Ejercicios
#1 Reproduce sin cambios el pasaje del texto sobre el terremoto que va de "Al salir de" a "día por qué.".
#2 Responde según el texto sobre el terremoto:
(a) ¿A cuántos kilómetros de la capital croata se situó el epicentro?
(b) ¿De qué colores era el gatito que corría por las escaleras traseras del edificio?
(c) ¿Hace cuánto tiempo se derribó la casa que se ve desde la ventana?
#3 Prolonga el texto sobre el terremoto con lo que vendría justo después de su última frase.
━━━ Texto extraído
Hoy me he despertado como si me encontrara navegando en mitad de alguna tormenta oceánica. No sé muy bien cómo es la sensación, pero en un barco es en lo primero que he pensado cuando he visto que todo se movía, que las vigas de madera parecían bailar frente a mis ojos. No era consciente de que estaba viviendo un terremoto hasta que he recordado el de marzo. Entonces ya sí me he asustado, he pensado que esa viga danzarina podría caerse en algún momento y con ella todo el techo sobre mí, así que, absurdamente, me he cubierto con mis propias manos la cabeza. Ha parado pronto. Luego le han seguido un par de réplicas y luego de nuevo una sacudida como la primera. He pensado en los daños del terremoto de marzo aún visibles. Entre el sueño y la vigilia no era muy consciente de si era real o cuándo. Pero lo ha sido. Esta vez el epicentro se ha situado a 50 kilómetros de la capital croata y los daños se han registrado más lejos de aquí. La península Balcánica está bien viva.
Al salir de la cama he levantado la ventana que se encuentra justo sobre el colchón, en el tejado, y he asomado la cabeza para posar la vista sobre la casa derruida hace poco más de una semana. Si el terremoto hubiera sido hace sólo unos días, el estruendo horrible de los ladrillos cayendo habría sido ensordecedor. Eso sí, me habría ahorrado unas horas de insoportables ruidos de pala excavadora golpeando contra los muros una y otra vez hasta dejar el nivel del suelo un edificio que hace poco menos de un mes parecía perfecto. Del edifico recuerdo un gatino blanco y negro correteando por las escaleras traseras, las que, supongo, serían salida de emergencia y escape directo al jardín. Ahora es todo un insignificante y triste solar, un edifico, con sus historias y su memoria, completamente derruido. Me pregunto cada día por qué.
━━━━━━
━━━ Fragmento original
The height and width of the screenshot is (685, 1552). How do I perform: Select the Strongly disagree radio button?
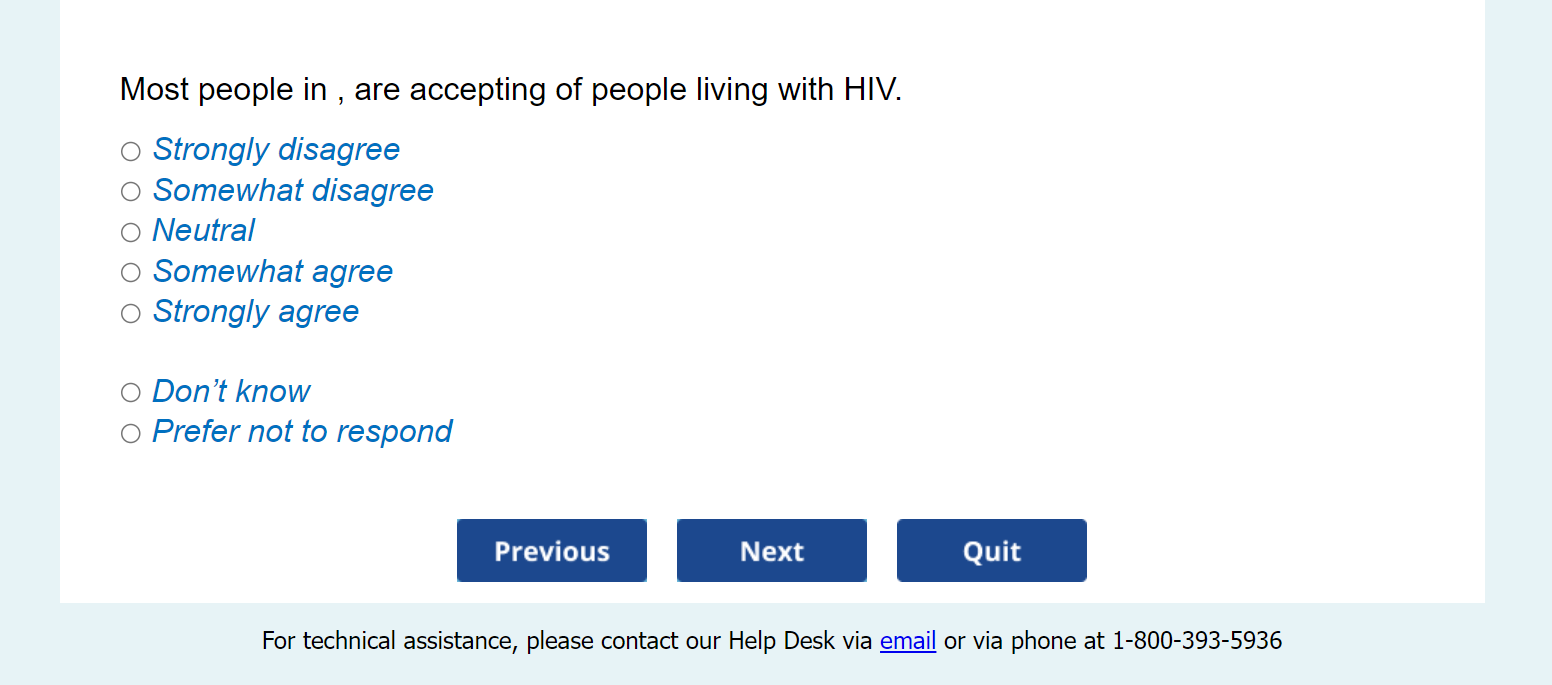[x=131, y=152]
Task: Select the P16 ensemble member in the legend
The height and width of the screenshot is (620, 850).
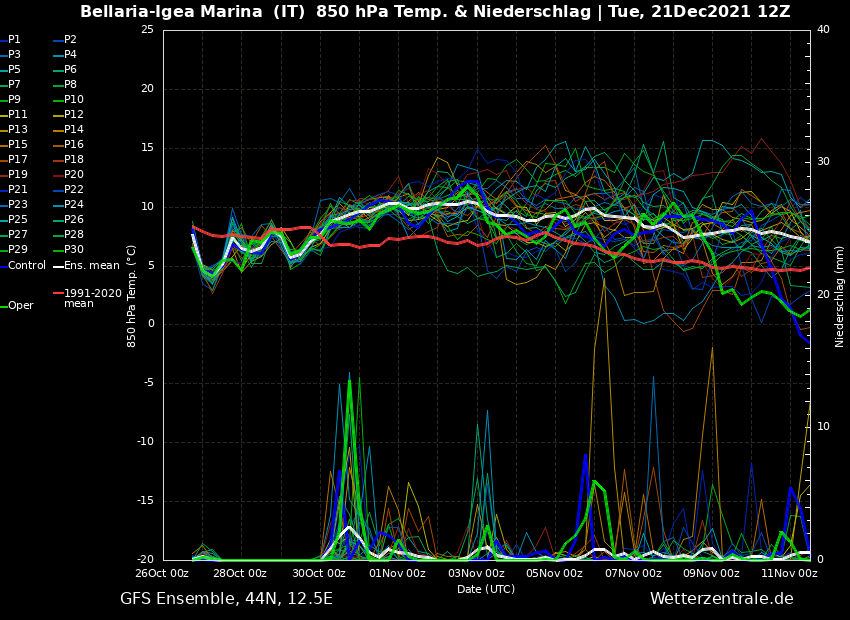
━━━━━━
Resultados por orden
#1
Al salir de la cama he levantado la ventana que se encuentra justo sobre el colchón, en el tejado, y he asomado la cabeza para posar la vista sobre la casa derruida hace poco más de una semana. Si el terremoto hubiera sido hace sólo unos días, el estruendo horrible de los ladrillos cayendo habría sido ensordecedor. Eso sí, me habría ahorrado unas horas de insoportables ruidos de pala excavadora golpeando contra los muros una y otra vez hasta dejar el nivel del suelo un edificio que hace poco menos de un mes parecía perfecto. Del edifico recuerdo un gatino blanco y negro correteando por las escaleras traseras, las que, supongo, serían salida de emergencia y escape directo al jardín. Ahora es todo un insignificante y triste solar, un edifico, con sus historias y su memoria, completamente derruido. Me pregunto cada día por qué.

#2
(a) A 50 kilómetros.
(b) Blanco y negro.
(c) Hace poco más de una semana.

#3
Hay otras memorias que se destruyen constantemente en estas ciudades. Y otras que se reconstruyen e, incluso, que se inventan. De camino al centro paso por la plaza de la República Croata (Trg Krvatska Republika), donde se encuentra el impresionante Teatro Nacional Croata (Hrvatsko narodno kazalište), con su llamativo color amarillo, frente a él, entre el edificio histórico de la Universidad de Zagreb (Sveučilište u Zagrebu) y el propio teatro, escondida entre unos pequeños muros, se encuentra la Fuente de la Vida (Zdenac života), obra del más famoso de los escultores croatas, Ivan Meštrović. En ella, esculpida en bronce, se puede observar a varias personas desnudas entrelazadas alrededor del agua. Si el nombre se refiere al agua o al sexo creador, eso ya lo deja Meštrović a los ojos del observador.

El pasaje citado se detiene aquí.